In 2002, Digital Dialogues: Technology and the Hand, convened 60 or so makers, thinkers, designers, and educators for lectures and hands-on activities. Half the group was selected by Haystack, the other half, by MIT. In each of our six studios, we created impromptu labs and selected one craft representative and one new technology representative to develop projects together.
It was a bit overwhelming to see the arrival of the MIT contingent—loaded down with computers. It felt like two mismatched families gathering for a wedding or a visiting sports team from a much bigger school coming to play.

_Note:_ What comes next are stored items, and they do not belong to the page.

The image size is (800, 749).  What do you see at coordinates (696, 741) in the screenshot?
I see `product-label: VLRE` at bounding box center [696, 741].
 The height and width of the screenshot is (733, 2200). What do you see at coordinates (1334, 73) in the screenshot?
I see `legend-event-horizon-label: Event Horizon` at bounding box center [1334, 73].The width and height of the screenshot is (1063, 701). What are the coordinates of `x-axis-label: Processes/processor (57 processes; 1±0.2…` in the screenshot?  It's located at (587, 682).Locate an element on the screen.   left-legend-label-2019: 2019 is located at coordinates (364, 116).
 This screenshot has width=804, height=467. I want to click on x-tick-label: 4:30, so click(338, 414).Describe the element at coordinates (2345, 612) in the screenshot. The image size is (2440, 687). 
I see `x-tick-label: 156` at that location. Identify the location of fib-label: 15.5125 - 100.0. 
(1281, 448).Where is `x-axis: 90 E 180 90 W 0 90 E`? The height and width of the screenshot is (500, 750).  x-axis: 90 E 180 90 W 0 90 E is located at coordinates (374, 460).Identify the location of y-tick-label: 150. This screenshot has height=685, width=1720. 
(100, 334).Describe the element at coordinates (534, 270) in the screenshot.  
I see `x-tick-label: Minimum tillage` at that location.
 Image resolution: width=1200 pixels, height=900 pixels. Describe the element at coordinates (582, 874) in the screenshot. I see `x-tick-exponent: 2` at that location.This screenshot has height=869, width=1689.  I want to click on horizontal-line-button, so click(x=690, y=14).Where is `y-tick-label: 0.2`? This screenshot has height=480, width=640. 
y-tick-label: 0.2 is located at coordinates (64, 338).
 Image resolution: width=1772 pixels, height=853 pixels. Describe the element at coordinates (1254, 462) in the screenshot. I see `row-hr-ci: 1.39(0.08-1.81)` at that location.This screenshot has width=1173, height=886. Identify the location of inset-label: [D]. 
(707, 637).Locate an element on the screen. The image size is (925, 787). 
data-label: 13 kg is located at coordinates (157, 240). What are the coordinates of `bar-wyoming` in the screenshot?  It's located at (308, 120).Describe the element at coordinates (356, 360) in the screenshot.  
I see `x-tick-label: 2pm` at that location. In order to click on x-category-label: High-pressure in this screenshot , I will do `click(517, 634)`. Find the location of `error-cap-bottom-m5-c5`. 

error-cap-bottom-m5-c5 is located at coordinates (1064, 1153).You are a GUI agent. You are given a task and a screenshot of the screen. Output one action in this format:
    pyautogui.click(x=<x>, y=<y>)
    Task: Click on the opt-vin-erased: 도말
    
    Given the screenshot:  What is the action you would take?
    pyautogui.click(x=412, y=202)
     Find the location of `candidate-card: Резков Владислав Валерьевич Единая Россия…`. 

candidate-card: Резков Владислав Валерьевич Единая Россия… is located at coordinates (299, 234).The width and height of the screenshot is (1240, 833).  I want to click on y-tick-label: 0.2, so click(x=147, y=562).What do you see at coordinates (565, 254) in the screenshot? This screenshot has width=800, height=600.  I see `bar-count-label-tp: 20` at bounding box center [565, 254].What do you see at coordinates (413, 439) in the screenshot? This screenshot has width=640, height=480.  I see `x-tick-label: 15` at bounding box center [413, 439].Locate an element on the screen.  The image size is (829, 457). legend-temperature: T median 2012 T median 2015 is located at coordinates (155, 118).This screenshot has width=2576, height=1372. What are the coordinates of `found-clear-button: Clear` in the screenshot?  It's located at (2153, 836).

In our blacksmithing shop we paired MacArthur Award–winning blacksmith and sculptor Tom Joyce with Justine Cassell, at the time a professor in the Gesture and Narrative Language Group at the Media Lab. They decided to make a vessel in forged steel that would “tell” the story of its own making by placing sensors in the finished vessel. This involved recording audio and video during the making of the piece. I visited the studio late one evening. Joyce and others were working at the glowing red coal fires while grad students from MIT were working in the cool blue light of their laptops, creating the computer program needed for the project. It was at that moment that I made a connection to humans as inventors and makers—beginning with the mythic fires of the forge and continuing on to a digital world. What connected our two groups were ingenuity and a relationship with materials—a human story that is ancient and new at the same time.